The problem. Pull out of the data below the stretch of lines bounded by the one containing "Task: Click Avenik" and the one containing "Given: Open the Buckets nav item", both bounds included, unchanged.

Exercise data.
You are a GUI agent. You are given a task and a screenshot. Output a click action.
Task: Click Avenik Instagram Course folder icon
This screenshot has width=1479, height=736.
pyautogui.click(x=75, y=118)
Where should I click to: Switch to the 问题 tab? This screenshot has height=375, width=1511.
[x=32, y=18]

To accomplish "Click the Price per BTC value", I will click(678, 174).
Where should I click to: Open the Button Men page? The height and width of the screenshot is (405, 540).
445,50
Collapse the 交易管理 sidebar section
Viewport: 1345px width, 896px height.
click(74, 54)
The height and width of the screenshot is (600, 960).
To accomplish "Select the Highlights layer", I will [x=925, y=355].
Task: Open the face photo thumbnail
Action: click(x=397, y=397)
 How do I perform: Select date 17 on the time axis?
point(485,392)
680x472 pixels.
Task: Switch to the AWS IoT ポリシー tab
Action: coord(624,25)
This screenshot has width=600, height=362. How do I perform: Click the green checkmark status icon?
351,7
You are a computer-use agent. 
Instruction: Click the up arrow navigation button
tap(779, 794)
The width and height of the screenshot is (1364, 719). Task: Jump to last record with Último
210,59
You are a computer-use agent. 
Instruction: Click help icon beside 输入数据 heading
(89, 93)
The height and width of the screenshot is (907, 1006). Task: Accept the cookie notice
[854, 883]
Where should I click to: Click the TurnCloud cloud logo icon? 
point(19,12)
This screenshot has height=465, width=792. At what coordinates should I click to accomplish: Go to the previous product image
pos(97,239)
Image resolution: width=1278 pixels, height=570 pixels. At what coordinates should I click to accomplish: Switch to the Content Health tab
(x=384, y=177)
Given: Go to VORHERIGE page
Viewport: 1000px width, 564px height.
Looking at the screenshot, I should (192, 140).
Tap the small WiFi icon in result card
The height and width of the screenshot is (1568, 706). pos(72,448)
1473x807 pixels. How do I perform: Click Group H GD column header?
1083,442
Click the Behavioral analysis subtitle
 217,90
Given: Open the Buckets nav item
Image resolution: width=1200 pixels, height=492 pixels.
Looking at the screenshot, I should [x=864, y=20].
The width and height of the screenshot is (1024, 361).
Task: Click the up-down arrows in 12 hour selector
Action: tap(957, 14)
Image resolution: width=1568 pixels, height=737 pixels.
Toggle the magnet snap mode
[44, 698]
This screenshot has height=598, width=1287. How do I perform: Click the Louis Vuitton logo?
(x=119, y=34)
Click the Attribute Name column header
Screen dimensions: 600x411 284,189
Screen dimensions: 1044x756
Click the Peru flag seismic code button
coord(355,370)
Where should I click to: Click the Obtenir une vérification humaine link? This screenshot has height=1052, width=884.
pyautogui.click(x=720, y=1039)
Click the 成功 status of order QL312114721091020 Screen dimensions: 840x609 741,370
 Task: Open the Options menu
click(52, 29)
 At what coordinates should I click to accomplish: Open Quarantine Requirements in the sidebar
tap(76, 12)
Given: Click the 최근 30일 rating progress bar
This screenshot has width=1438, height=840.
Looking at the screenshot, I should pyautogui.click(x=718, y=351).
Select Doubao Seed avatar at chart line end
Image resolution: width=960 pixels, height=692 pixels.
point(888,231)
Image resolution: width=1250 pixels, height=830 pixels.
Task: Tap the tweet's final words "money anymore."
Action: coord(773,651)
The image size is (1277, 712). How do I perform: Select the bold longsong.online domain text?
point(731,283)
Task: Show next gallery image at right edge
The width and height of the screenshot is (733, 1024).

Written solution.
Task: Click Avenik Instagram Course folder icon
This screenshot has width=1479, height=736.
pyautogui.click(x=75, y=118)
Where should I click to: Switch to the 问题 tab? This screenshot has height=375, width=1511.
[x=32, y=18]

To accomplish "Click the Price per BTC value", I will click(678, 174).
Where should I click to: Open the Button Men page? The height and width of the screenshot is (405, 540).
445,50
Collapse the 交易管理 sidebar section
Viewport: 1345px width, 896px height.
click(74, 54)
The height and width of the screenshot is (600, 960).
To accomplish "Select the Highlights layer", I will [x=925, y=355].
Task: Open the face photo thumbnail
Action: click(x=397, y=397)
 How do I perform: Select date 17 on the time axis?
point(485,392)
680x472 pixels.
Task: Switch to the AWS IoT ポリシー tab
Action: coord(624,25)
This screenshot has width=600, height=362. How do I perform: Click the green checkmark status icon?
351,7
You are a computer-use agent. 
Instruction: Click the up arrow navigation button
tap(779, 794)
The width and height of the screenshot is (1364, 719). Task: Jump to last record with Último
210,59
You are a computer-use agent. 
Instruction: Click help icon beside 输入数据 heading
(89, 93)
The height and width of the screenshot is (907, 1006). Task: Accept the cookie notice
[854, 883]
Where should I click to: Click the TurnCloud cloud logo icon? 
point(19,12)
This screenshot has height=465, width=792. At what coordinates should I click to accomplish: Go to the previous product image
pos(97,239)
Image resolution: width=1278 pixels, height=570 pixels. At what coordinates should I click to accomplish: Switch to the Content Health tab
(x=384, y=177)
Given: Go to VORHERIGE page
Viewport: 1000px width, 564px height.
Looking at the screenshot, I should (192, 140).
Tap the small WiFi icon in result card
The height and width of the screenshot is (1568, 706). pos(72,448)
1473x807 pixels. How do I perform: Click Group H GD column header?
1083,442
Click the Behavioral analysis subtitle
 217,90
Given: Open the Buckets nav item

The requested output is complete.